RSA's takeover would free up Stephen Hester for another top job

Insurance firm has long been touted as a takeover target

Stephen Hester: a banker who has every right to be angry - This is a question of honour for the Coalition, not Stephen Hester
Stephen Hester has been with RSA since February 2014 Credit: Photo: AFP

Stephen Hester could be heading for an early bath as the boss of RSA, the insurance firm that is now in play as a takeover target, following early-stage bid interest from Zurich that was unveiled on Tuesday.

The former RBS boss has spent 18 months raising capital, stripping out disappointing parts of the business and convincing investors that RSA was worth keeping in its current form after a hat-trick of profit warnings and a major accounting hole in Ireland.

If a deal can be agreed at the rumoured 550p price, Mr Hester will have delivered a rise of almost 30pc since he came into the role, despite a struggle to reach targets on dividend growth and return on equity.

The company has been under scrutiny as a bid target since Cevian Capital, the activist investor chaired by former City minister Lord Myners in London, started building a 9.7pc stake last year.

Cevian, now RSA’s biggest investor, kept its own counsel on the day the deal was announced, but analysts seemed in agreement that the mooted takeover price would be a fair one, given the risks still facing the ongoing turnaround work.

News of a bid for RSA has therefore not come as a huge surprise, although Zurich investors seemed mildly alarmed that it was the Swiss firm making the first move. Zurich would have to find more cash to fund a deal, which at £5.5bn would cost more than its $3bn earmarked for acquisitions.

A takeover would give the £30bn Swiss firm access to more retail and big ticket insurance in the UK, as well as a burgeoning Scandinavian market.

But Zurich’s shares fell on Tuesday, on concerns that its dividend could be sacrificed in pursuit of its biggest deal since its mergers in the 1990s.

Investing stalwarts UBS, Blackrock and Norges Bank appear near the top of the shareholder register for both RSA and Zurich, which should mean that the deal satisfies both sets of owners before the 305-year-old insurer can be walked off the London market. Those in the industry pointed to Axa, US insurers and private equity as possible counter-bidders.

But what will become of Mr Hester, if a takeover goes through? Few expect him to stick around under a new owner, where his turnaround strategy would inevitably play second fiddle to the larger firm’s growth ambitions.

If Zurich can do a deal quickly, Mr Hester could even be freed up to put in a CV for the top job at Barclays. Unlikely as the return to running a large bank might sound, he has previously crossed paths with Barclays executive chairman John McFarlane on the board at post-bail-out RBS.

Most of Mr Hester’s career has been spent as an investment banker at Credit Suisse, giving him the experience needed to reignite the most troubling unit of Barclays. Surely it’s enough to get him on the long-list, at least.

Ripple effect of banking tax

George Osborne’s tax raid on banking profits is worrying businesses far beyond the realm of the big high street lenders.

FCE Bank, also known as Ford’s car financing arm, is one of the more unusual companies facing a hit from the new 8pc surcharge on profits over £25m from next year.

The outfit, which issues financing across Europe, made a pre-tax profit of £197m last year, on loans of £10.5bn.
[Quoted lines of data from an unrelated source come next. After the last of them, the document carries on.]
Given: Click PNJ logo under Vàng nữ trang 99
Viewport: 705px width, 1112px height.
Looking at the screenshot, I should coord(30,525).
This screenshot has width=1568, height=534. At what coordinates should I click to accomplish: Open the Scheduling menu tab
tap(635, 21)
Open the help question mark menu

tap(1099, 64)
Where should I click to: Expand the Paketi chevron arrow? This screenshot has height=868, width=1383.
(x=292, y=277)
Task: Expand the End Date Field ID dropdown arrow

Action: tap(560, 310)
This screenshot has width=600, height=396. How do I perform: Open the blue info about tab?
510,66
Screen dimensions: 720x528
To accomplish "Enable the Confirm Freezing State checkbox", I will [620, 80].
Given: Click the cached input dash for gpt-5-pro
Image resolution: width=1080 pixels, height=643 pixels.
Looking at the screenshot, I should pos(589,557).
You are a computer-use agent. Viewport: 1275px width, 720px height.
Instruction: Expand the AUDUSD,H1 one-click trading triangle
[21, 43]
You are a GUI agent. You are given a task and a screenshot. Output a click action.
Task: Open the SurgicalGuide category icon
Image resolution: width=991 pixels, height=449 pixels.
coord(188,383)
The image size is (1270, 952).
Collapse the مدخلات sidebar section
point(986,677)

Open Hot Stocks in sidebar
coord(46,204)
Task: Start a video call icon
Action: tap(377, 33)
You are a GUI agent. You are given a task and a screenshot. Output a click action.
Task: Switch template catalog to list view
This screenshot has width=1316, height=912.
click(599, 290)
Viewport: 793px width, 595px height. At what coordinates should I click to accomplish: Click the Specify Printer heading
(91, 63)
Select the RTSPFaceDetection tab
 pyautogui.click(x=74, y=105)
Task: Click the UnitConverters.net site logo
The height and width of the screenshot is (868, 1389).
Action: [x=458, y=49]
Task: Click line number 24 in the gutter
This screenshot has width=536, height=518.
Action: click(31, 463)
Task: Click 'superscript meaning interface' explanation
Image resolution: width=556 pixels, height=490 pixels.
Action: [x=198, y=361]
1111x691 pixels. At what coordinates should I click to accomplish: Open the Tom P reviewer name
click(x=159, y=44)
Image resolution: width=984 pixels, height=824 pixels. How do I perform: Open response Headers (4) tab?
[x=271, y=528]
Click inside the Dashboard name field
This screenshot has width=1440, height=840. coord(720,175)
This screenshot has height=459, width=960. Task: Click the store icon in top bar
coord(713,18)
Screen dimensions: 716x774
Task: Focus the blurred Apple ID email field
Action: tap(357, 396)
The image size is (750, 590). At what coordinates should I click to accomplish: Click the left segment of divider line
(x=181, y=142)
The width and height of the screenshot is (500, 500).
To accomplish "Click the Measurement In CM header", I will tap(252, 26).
Even if the company can isolate its British banking licence from the rest of its operations, it makes 39pc of its loans and most of its profits here.

Philip Harrold, automotive partner at PwC, said this was “a classic example of the law of unintended consequences” and, with most of the other big car manufacturers running their finance arms out of Germany, this will only increase pressure on Ford to shift its 700-strong British operations to the continent.

The challenger banks Shawbrook and Virgin Money both raised concerns about the tax on Tuesday, and were joined by two other financial companies: Provident Financial, the doorstep lender that has grown into sub-prime credit cards and online short-term loans; and Rathbone Brothers, the Mayfair wealth manager that sees itself as competing with the central London property boom for its well-heeled clientele’s savings.

Canary Wharf. London, England

Provident’s chief executive, Peter Crook, was sanguine about the effect of the extra tax, which will apply to earnings at the firm’s Vanquis Bank, the credit card unit responsible for two-thirds of overall profits.

“It’s not fatal at all,” he said. “It came out of left field, but we will take it on the chin and continue to run the business.”

Provident is thought to be weighing up an expansion of the Vanquis brand into services beyond credit cards, which could put it into more direct competition with the challenger banks - and take more of its profits into the bank surcharge.

Rathbone, meanwhile, sees its banking licence as an incidental part of the business, allowing it to issue loans and other services to clients in its private office. The firm recently said that it would keep the licence in the medium-term but would not pursue growth into retail banking.

Chief executive Philip Howell said that he is in dialogue with the Treasury about ways to alleviate the effects of the tax on the business. The British Bankers’ Association is also lobbying to minimise the impact on firms that are trying to increase competition to the traditional high street lenders.

These firms face a nervous few months before the Government reveals the perimeter for the new tax in the autumn.